On se souvient que votre participation à l’université d’été d’Europe Écologie Les Verts avait suscité la polémique il y a un peu plus d’un an. Dans la foulée, vous avez déclaré au Parisien : « On me prend pour un poseur de bombes alors que je suis un démineur ». Craignez-vous cependant que cette « mauvaise » image vous suive tout au long de votre carrière ?
Je ne conçois l’art que par son caractère subversif. De fait, je ne prête que peu d’attention à mon image. Cela m’importe peu. Je suis perçu par des millions de Français qui se procurent mes morceaux ou qui me suivent sur les réseaux sociaux de la meilleure des façons.

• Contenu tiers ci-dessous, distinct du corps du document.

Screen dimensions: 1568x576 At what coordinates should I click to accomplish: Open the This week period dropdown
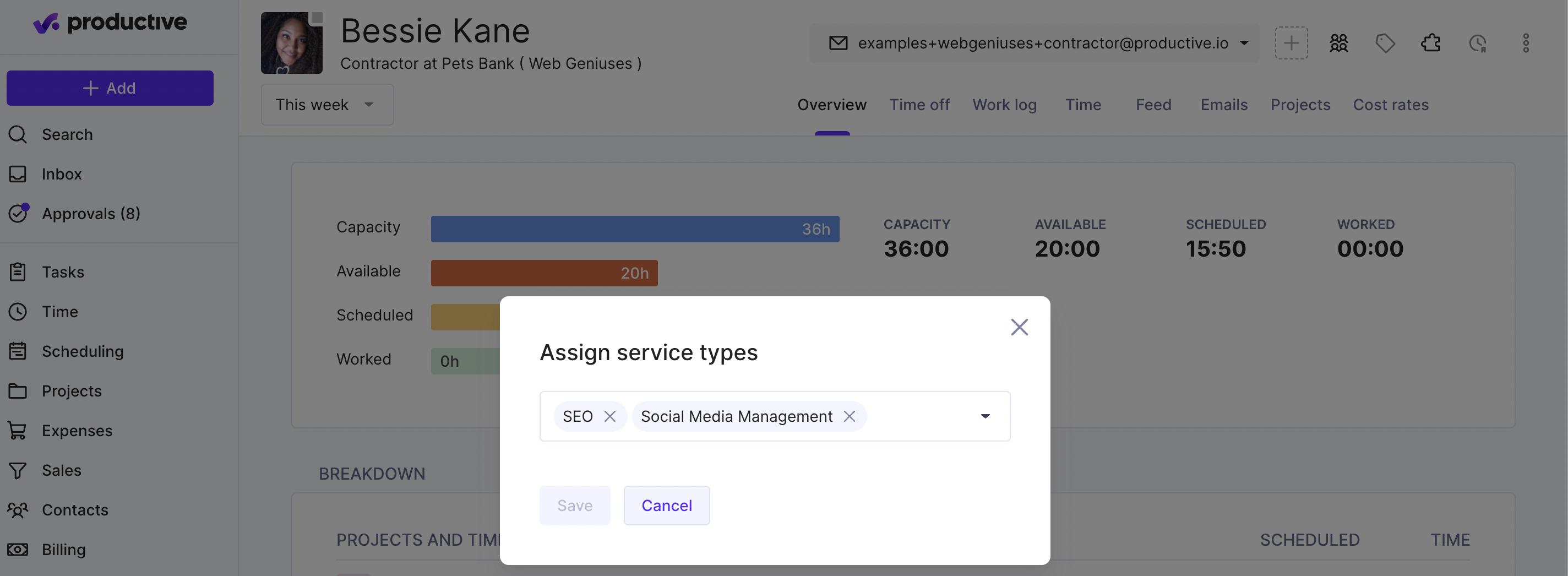pos(327,105)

… vous vous situez comme un héritier des Brassens ou Renaud…
Tout à fait. C’est évident que je suis à la trace le sillon que ces deux artistes ont creusé. Comme eux, en leur temps, je suis décrié, mais je fais confiance au temps pour que justice me soit rendue et mon talent par tous reconnu.

Au final, ne préféreriez-vous pas qu’on ne parle de vous que comme artiste uniquement ou est-ce que cette image d’homme engagé au final vous plaît ?
Cela me va très bien qu’on parle de moi en tant qu’artiste engagé. Cela me va très bien d’exprimer sur scène mon point de vue, mes idées sur une terre hostile. Cela me va très bien de venir soutenir des gens qui subissent la loi de partis extrêmes par le biais de mon art. Ce sont eux qui, au quotidien, subissent les méfaits de l’extrême-droite au pouvoir.

Enfin, si en une phrase, vous deviez donner envie aux spectateurs de venir assister à votre concert, que diriez-vous ?
Je leur dirai simplement que c’est un spectacle familial et militant, venez voir une bagarre à Disneyland. »

Propos recueillis par PEA
► *Après avoir contesté une subvention accordée à SOS Méditerranée par le Département, Franck Manogil, alors conseiller départemental – membre à ce moment-là du RN soutenu par Robert Ménard (maire ExtD de Béziers) – a été condamné à verser 750€ à l’association qui sauve des migrants en mer, le 24 octobre 2021 ; **Effectivement, après vérifications, les paroles citées par Jeunes d’Oc ne sont pas issues des compositions de l’artiste.

►Concert en configuration « assis-debout ». Tarifs : (debout) 28€ ; (assis) 34€, 32€ (privilège), 30€ (réduit), 17€ (moins de 11 ans). Renseignements et réservations : 04 67 326 326 –
www.lacigaliere.fr
 

Pétition

Le combat d’arrière-garde des Jeunes d’Oc
 

Il s’est réveillé tard. C’est le 13 novembre dernier que le groupuscule identitaire, Jeunes d’Oc, association basée à Montpellier – qui s’est fait surtout connaître pour ses agressions et intimidations envers les militants de gauche, en marge des manifestions – en lançant une pétition pour demander l’annulation pure et simple du concert de Médine à Sérignan du 16 novembre.

Pour la Cigalière, c’est un « non-événement »
Ce groupe d’ultra-droite n’a pas lésiné sur les moyens pour se faire entendre en allant déployer une banderole sur un pont enjambant l’A75. Déjà, par le passé, certains parlementaires RN comme Stéphanie Galzy (députée de la 5e circonscription de l’Hérault) avait utilisé le même modus operandi pour soutenir les agriculteurs, au moment de leur mobilisation.
Les Jeunes d’Oc ont pu compter, dans leur action, sur le soutien du conseil régional (ExtD), Frank Manogil, pour assurer, via une vidéo, la promotion de la pétition.
Pour se faire entendre, la pétition devait atteindre les 5 009 signataires. A l’heure où ces lignes sont écrites, seules 1 362 signatures avaient été comptabilisées. Il en manquait donc 3 647. Une paille…
Ce mouvement n’a pas ébranlé une seconde la scène conventionnée d’intérêt national, la Cigalière, du directeur Marc Boudet qui s’est contenté de le qualifier de « non-événement ».